Menurut Warinussy, AK hanya mengikuti rapat yang diadakan pada 12 Agustus 2023 dan tidak mengikuti rapat pada 13, 14, dan 15 Agustus 2023 atau di saat pelaksanaan eksekusi.
“AK ini hanya ikut rapat pada tanggal 12 Agustus 2023. Waktu mereka melakukan penyerangan, AK ini ada di kebunnya, di hutan, bukan di TKP,” jelas Direktur Eksekutif LP3BH Manokwari ini.
Diungkapkan Warinussy, AK pun mengikuti rapat pada 12 Agustus 2023, lantaran diajak anak mantunya yang mengatakan ‘nanti bapak datang ke markas untuk kita minum kopi di sana’. Atas ajakan itulah, sambung dia, AK datang untuk meminum kopi di tempat yang disebut markas.
Di situlah, kata dia, memang ada pembicaraan perihal penyerangan pada 15 Agustus. “Jadi, dia ini hanya kebetulan ada di situ. Dia juga bukan anggota TPN atau KNPB,” tegas Warinussy.
Ditanya tentang motif penyerangan dan peristiwa berdarah tersebut, Warinussy mengaku, pihaknya masih melakukan pendalaman, karena informasinya masih simpang siur.

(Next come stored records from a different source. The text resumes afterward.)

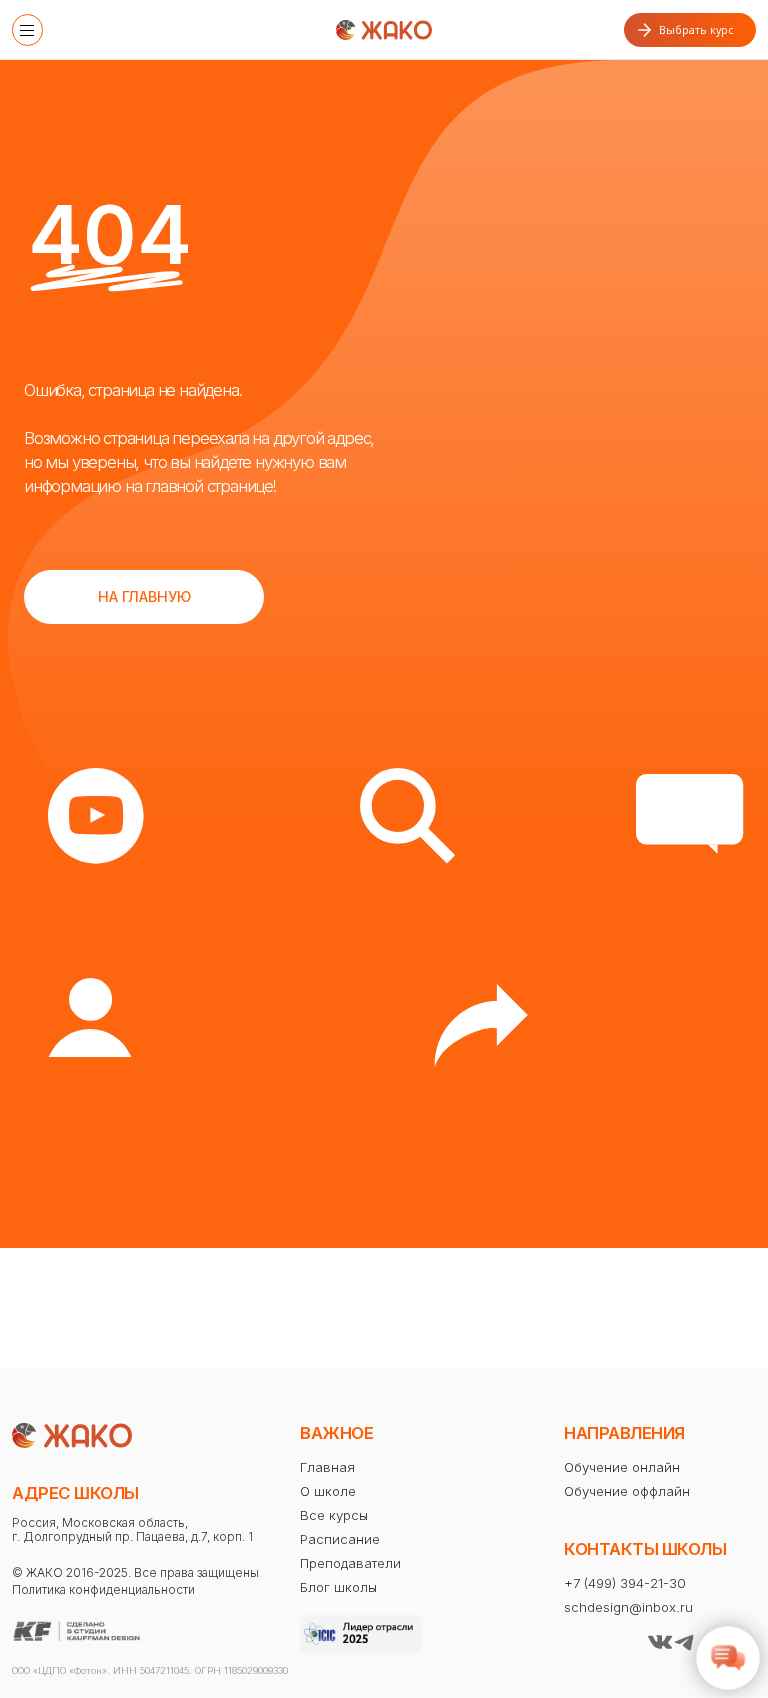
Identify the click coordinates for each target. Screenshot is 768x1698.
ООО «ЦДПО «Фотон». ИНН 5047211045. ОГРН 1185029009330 (150, 1670)
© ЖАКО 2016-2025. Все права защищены (135, 1572)
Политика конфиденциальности (103, 1589)
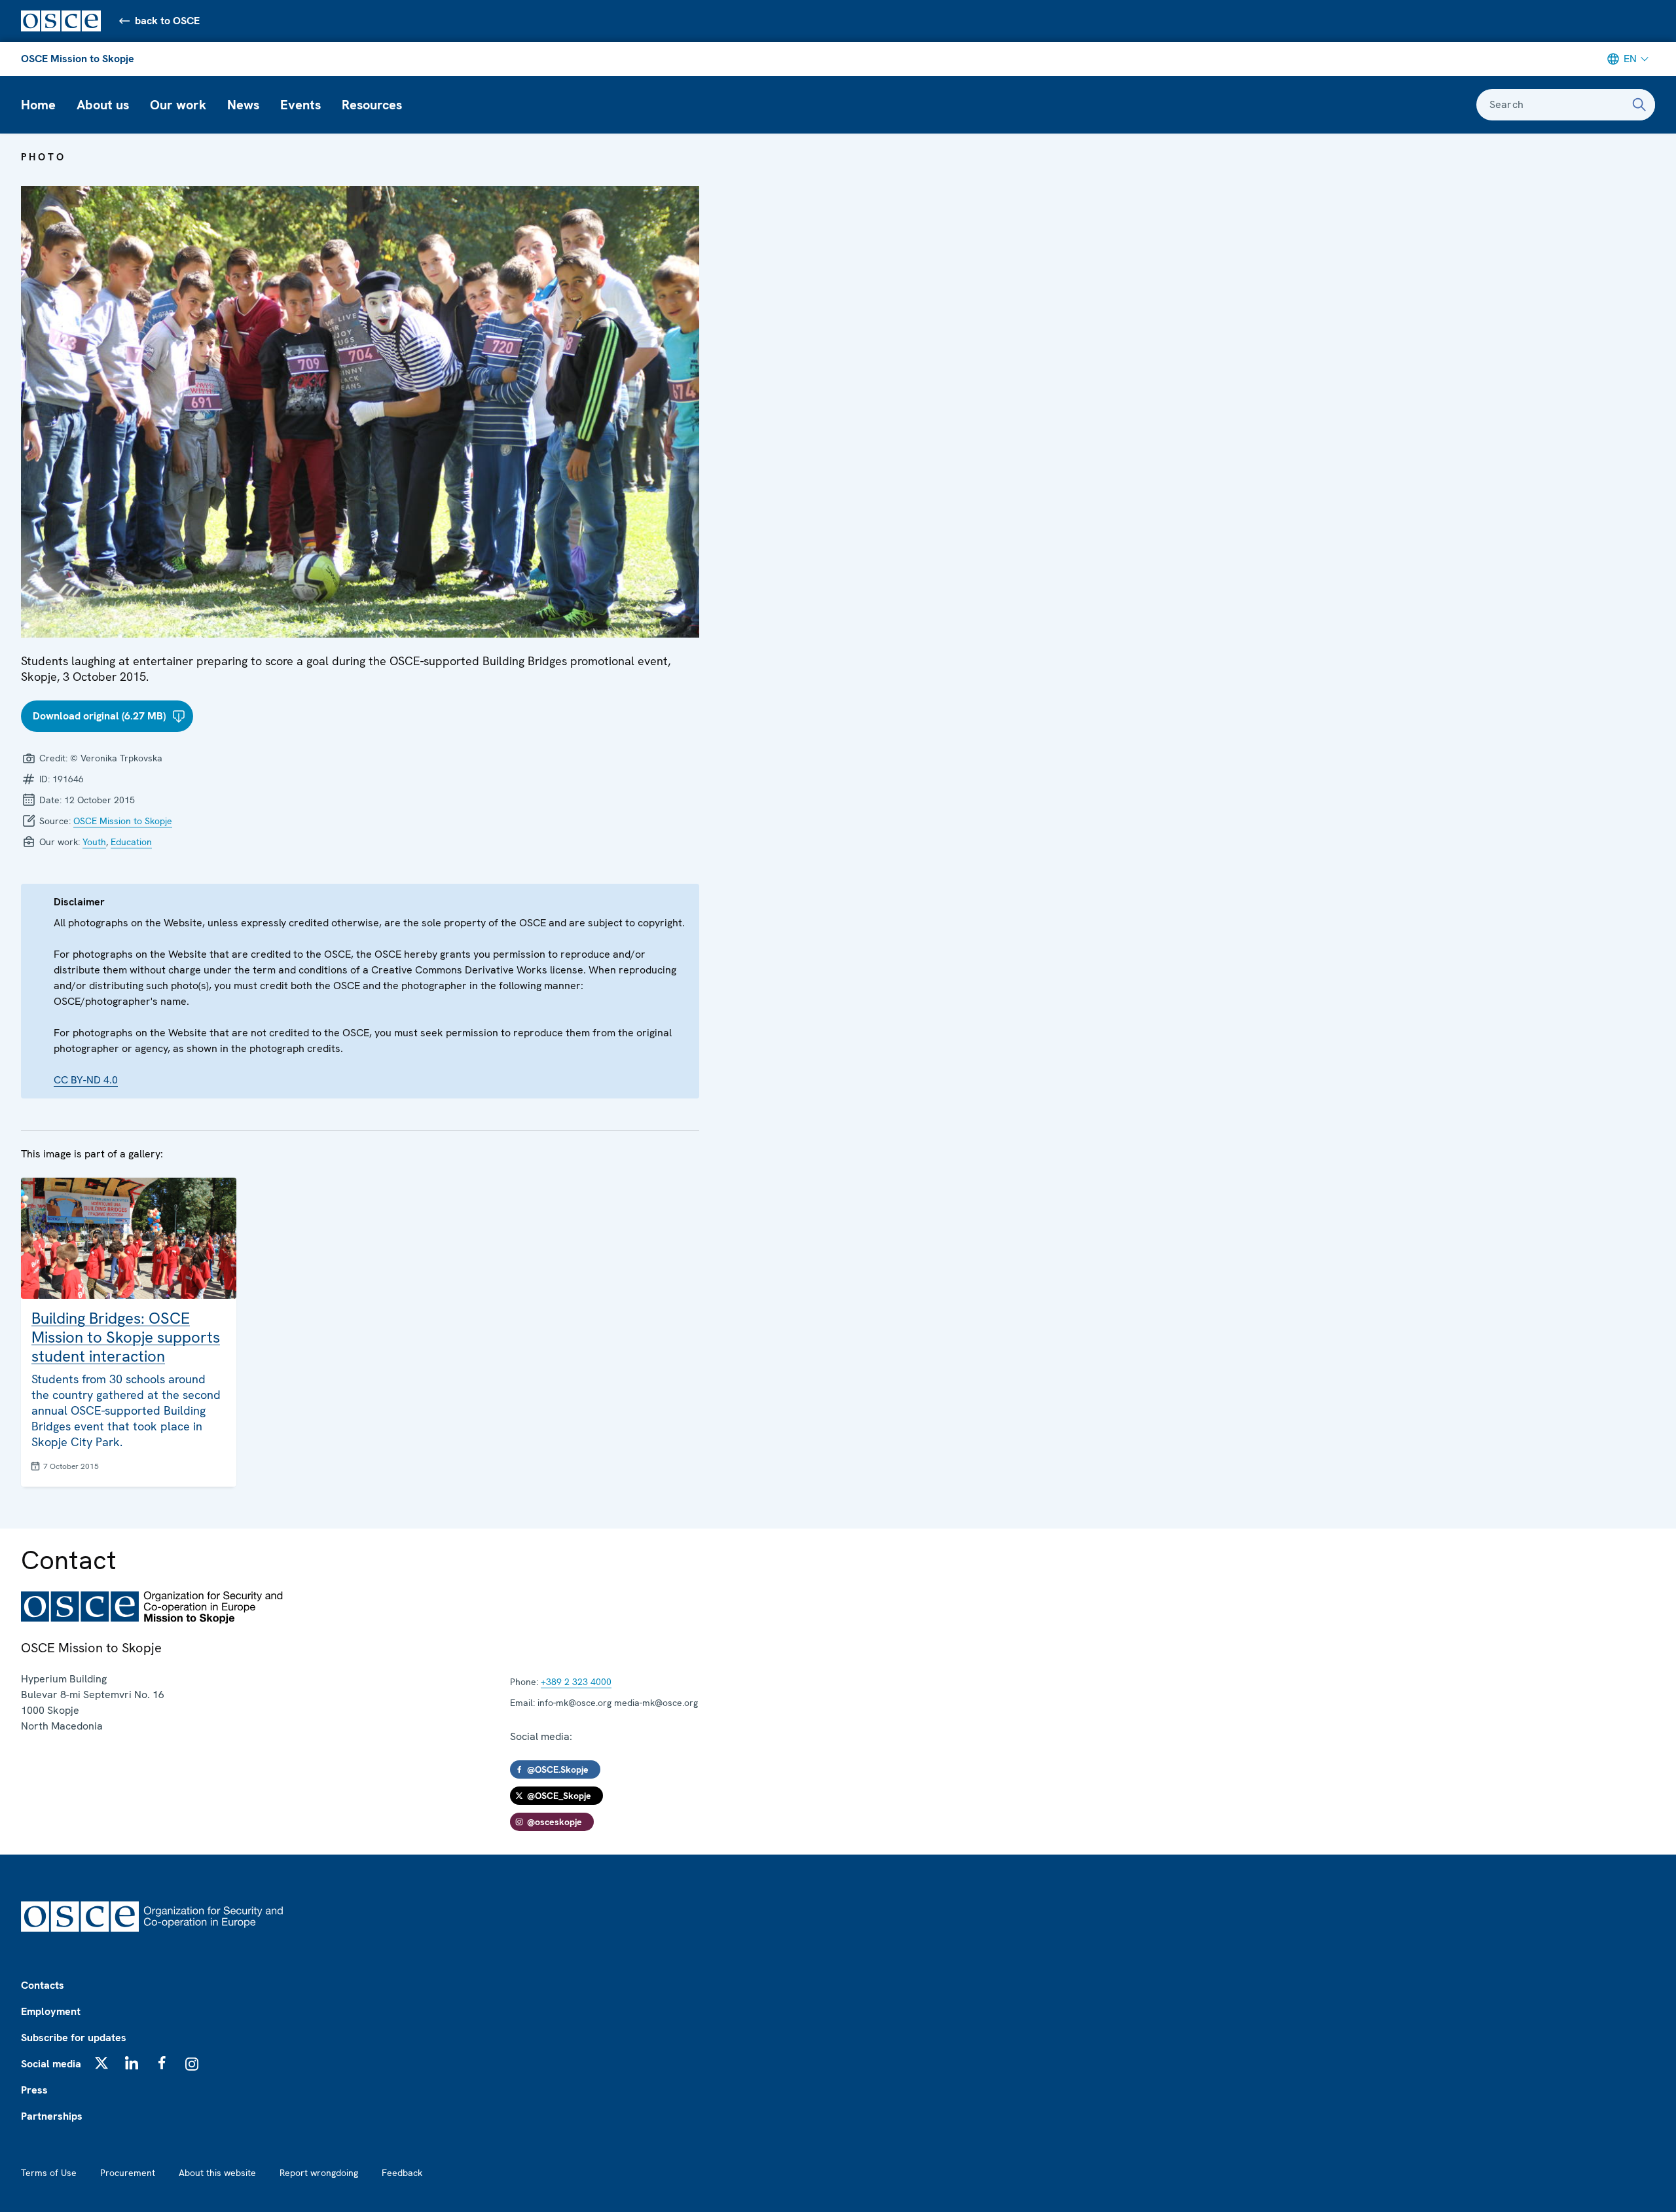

Namun, lanjut dia, beredar juga informasi bahwa ada semacam perintah dari ‘komando’ untuk menyasar fasilitas-fasilitas umum di sekitar markas tersebut.
“Yang di sasar itu kantor-kantor pelayanan publik, seperti kantor pemerintahan dan sekolah. Sesuai keterangan dari AK, dalam pembicaraan itu, tidak ada pembicaraan untuk menyerang seseorang atau melakukan penganiayaan yang menyebabkan Kepala Distrik, Darson Hegemur, meninggal dunia,” paparnya.
Di samping itu, Warinussy menambahkan, AK juga tak mengetahui siapa saja yang melakukan penyerangan atau penganiayaan terhadap Kepala Distrik, karena AK ini tidak di tempat kejadian perkara (TKP).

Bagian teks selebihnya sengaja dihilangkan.